Decide whether each of these statements agrees with the text on Providence in 1999. Answer yes or no for each and quote the deciding words. 1. The P-Bruins clinched the Calder Cup with a 5-1 win at the Civic Center. 2. Steve King scored three goals in Game 1. 3. Cianci's political power ended in September 2002.

### Extract
────────────────
Two nights after Jacobs’ report was published, the P-Bruins throttled the Fredericton Canadiens, 6-1. That home triumph at the Civic Center in Game 6 of the Eastern Conference Final gave them a slot in their first Calder Cup Final. To sweeten the moment further, it happened on May 29, Rhode Island Statehood Day.

But even with everything else quieting on the entertainment front, hockey was not the only local newsmaker. While Fredericton, the affiliate of the Boston Bruins’ dreaded Montreal nemesis, was briefly staving off elimination in Game 5, an indictment was made in connection with a Providence mayoral scandal.

The FBI had made its first Operation Plunder Dome arrests the preceding month. Ultimately, the investigation made its way to the top of Cianci’s office. The late Prince of Providence was no Adam West of Quahog. But he was one of the reasons for Rhode Island’s reputation for political corruption.

Cianci, who guest starred on the March 12, 1999 Providence episode “Taste of Providence,” lasted another three years. But racketeering would catch up to him, ending his political power in September 2002. He would serve a five-year prison sentence and then spend the rest of his life as a radio talk-show host.
 
But that was not before the man who campaigned to bring the P-Bruins down from Maine joined in their party. Providence met the aforementioned Americans, the regular-season and playoff champions of the Western Conference, in what paper proclaimed a titanic final card.

At home, though, the Bruins were multiple cuts above. East Greenwich native and Brown University graduate Steve King spelled the difference with two goals in Game 1 on June 5. The next night, Providence posted a 6-0 runaway.

A week later, after splitting two tilts in Rochester, the Bruins sold out the Civic Center and paced themselves to a 5-1 Cup clincher. It was Providence’s first AHL playoff title since the bygone Reds raised the trophy in 1956.

A midweek parade followed in Downcity, ringing in the summer solstice in style. Two months later, the newly opened Providence Place Mall offered a little dog-day relief. Now, instead of going out to Warwick, Lincoln or out of state to Massachusetts, local shoppers could flock across the street from one of WaterFire’s best viewing spots above the river.

And not to be forgotten, the Farrellys released their third locally shot-and-based film in six years prior to Labor Day. Adapted from Peter Farrelly’s 1988 novel, Outside Providence fetched a decent 65 percent audience score on Rotten Tomatoes. The movie variously utilized and depicted the city proper plus Cranston, Kingston, Pawtucket and Woonsocket.
────────────────
### Supplied records
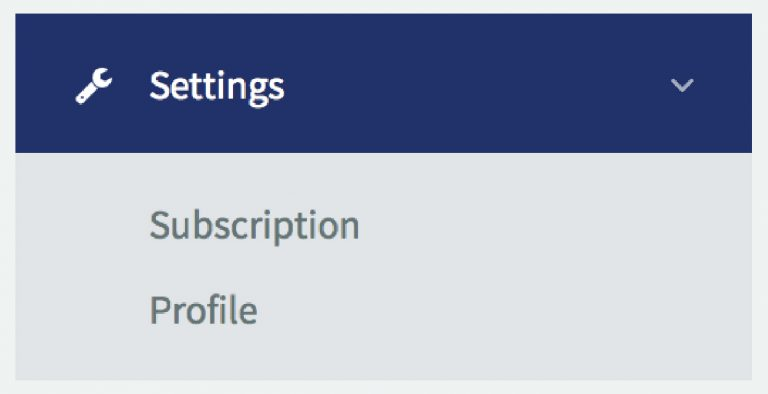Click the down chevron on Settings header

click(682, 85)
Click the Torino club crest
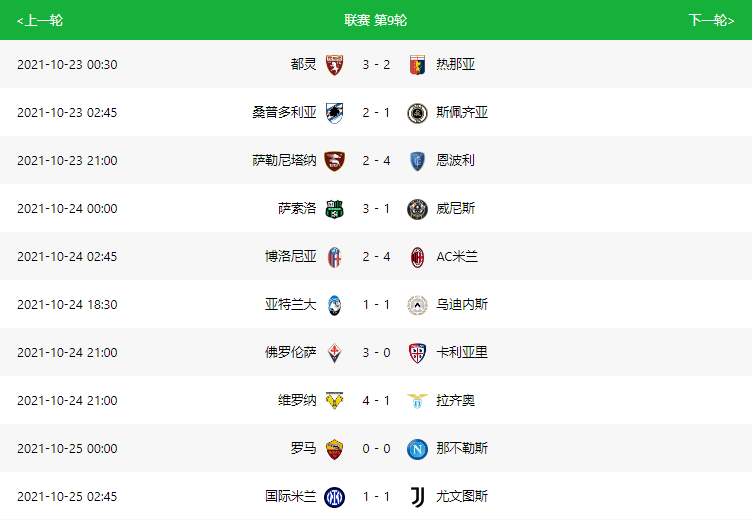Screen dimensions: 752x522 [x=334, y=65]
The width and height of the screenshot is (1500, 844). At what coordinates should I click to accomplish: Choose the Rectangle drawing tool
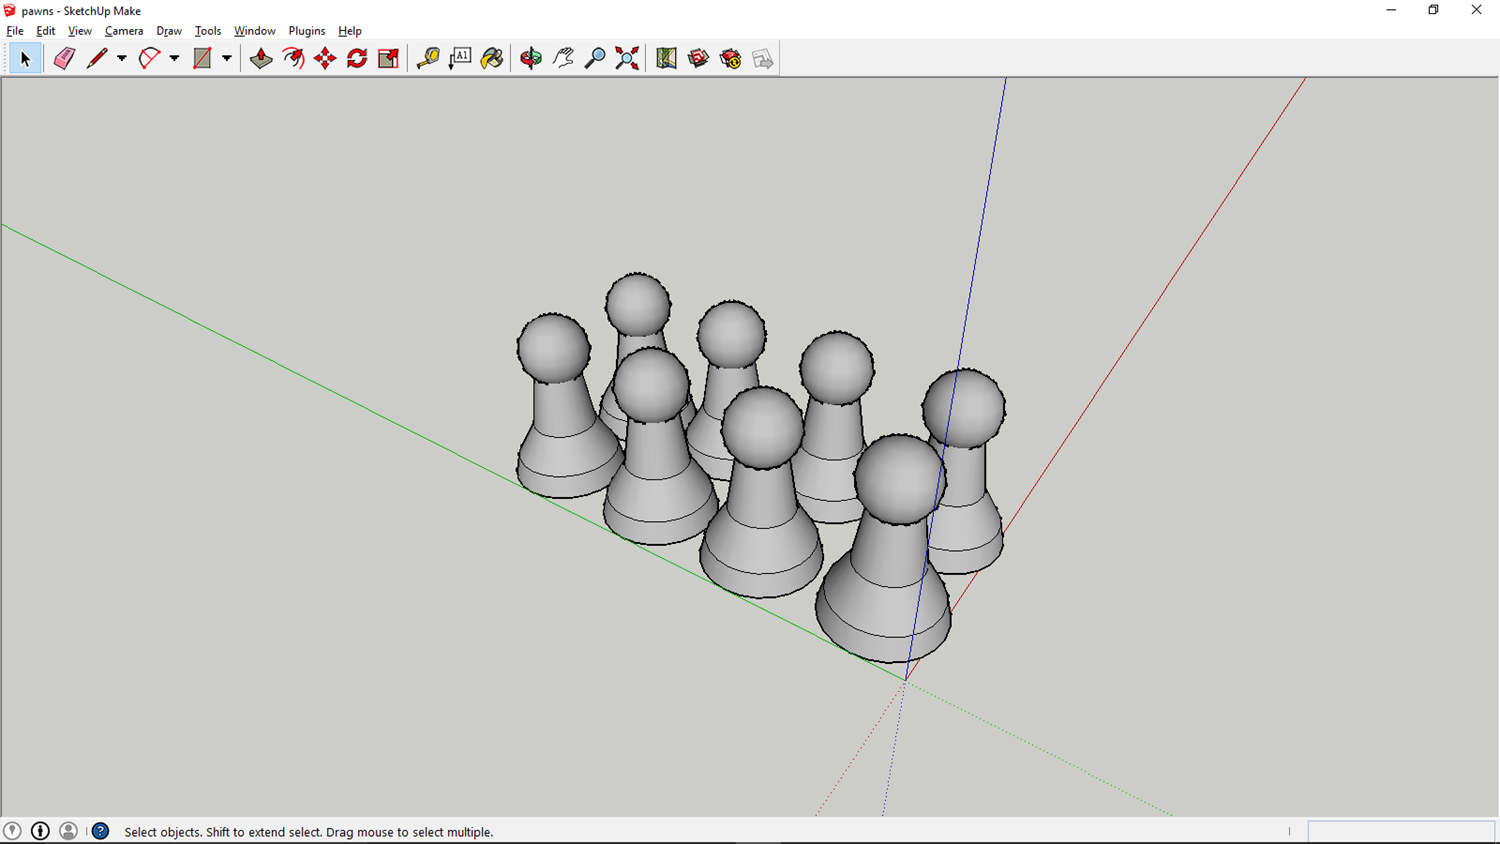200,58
────────────────
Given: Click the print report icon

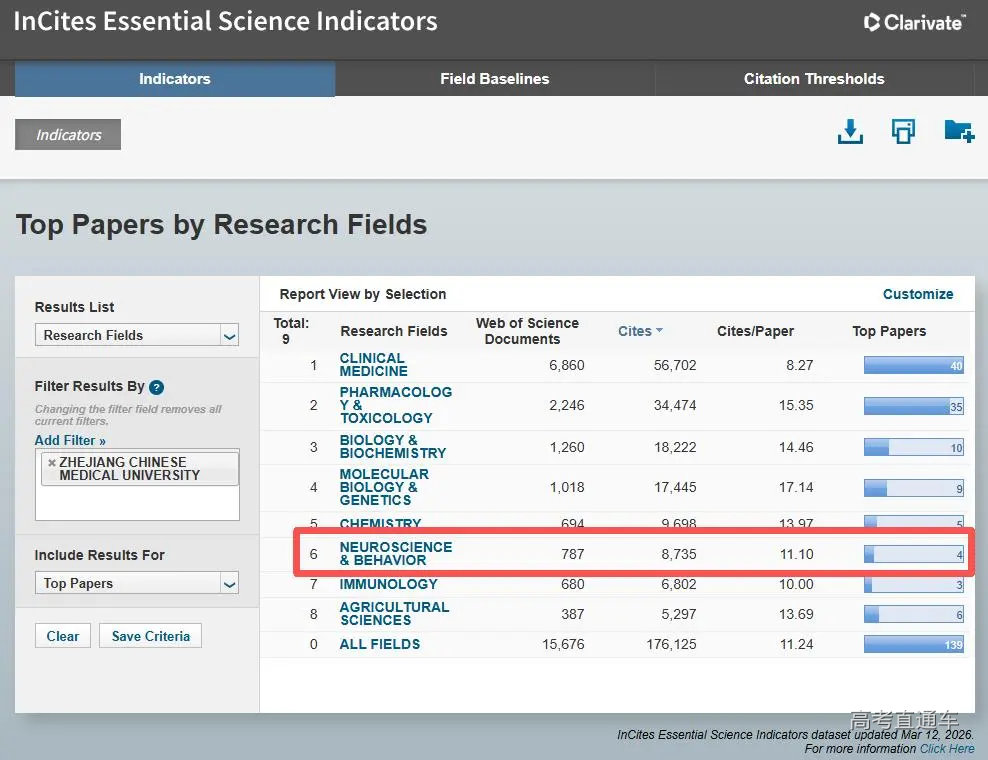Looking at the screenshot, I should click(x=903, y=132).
────────────────
### Solution to this task
1. Yes: "the Bruins sold out the Civic Center and paced themselves to a 5-1 Cup clincher"
2. No: "Steve King spelled the difference with two goals in Game 1 on June 5"
3. Yes: "ending his political power in September 2002"